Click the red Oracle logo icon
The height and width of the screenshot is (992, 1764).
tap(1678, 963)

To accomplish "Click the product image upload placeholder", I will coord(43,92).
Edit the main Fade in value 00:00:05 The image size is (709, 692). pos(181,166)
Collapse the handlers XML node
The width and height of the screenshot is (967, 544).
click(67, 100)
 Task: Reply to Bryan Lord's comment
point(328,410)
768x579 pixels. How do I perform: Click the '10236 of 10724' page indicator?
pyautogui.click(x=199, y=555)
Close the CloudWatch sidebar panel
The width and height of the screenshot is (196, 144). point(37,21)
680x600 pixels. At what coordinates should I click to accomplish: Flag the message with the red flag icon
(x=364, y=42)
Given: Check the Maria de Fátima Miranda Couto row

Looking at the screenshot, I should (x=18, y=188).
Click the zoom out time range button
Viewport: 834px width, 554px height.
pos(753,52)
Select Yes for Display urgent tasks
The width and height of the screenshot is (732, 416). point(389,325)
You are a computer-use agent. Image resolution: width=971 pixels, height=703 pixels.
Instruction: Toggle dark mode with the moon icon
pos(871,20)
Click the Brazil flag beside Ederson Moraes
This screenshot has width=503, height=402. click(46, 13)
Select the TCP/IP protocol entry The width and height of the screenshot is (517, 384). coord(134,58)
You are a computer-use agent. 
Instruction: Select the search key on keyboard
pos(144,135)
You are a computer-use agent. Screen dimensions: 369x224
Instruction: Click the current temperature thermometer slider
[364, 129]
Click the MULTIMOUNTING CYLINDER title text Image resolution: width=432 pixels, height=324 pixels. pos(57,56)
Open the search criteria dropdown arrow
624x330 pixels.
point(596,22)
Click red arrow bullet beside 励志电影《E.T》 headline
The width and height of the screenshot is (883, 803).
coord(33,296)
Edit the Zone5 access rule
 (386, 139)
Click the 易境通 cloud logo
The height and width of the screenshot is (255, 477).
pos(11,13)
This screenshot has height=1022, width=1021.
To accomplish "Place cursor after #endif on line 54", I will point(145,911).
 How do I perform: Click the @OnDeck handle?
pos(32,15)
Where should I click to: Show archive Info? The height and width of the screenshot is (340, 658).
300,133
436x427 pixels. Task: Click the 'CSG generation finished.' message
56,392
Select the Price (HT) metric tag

▶ _Aim_
Pull out each line of the listing above that contains the string "message".

▶ _Solution below_
680x600 pixels. At what coordinates should I click to accomplish: Flag the message with the red flag icon
436x427 pixels. Task: Click the 'CSG generation finished.' message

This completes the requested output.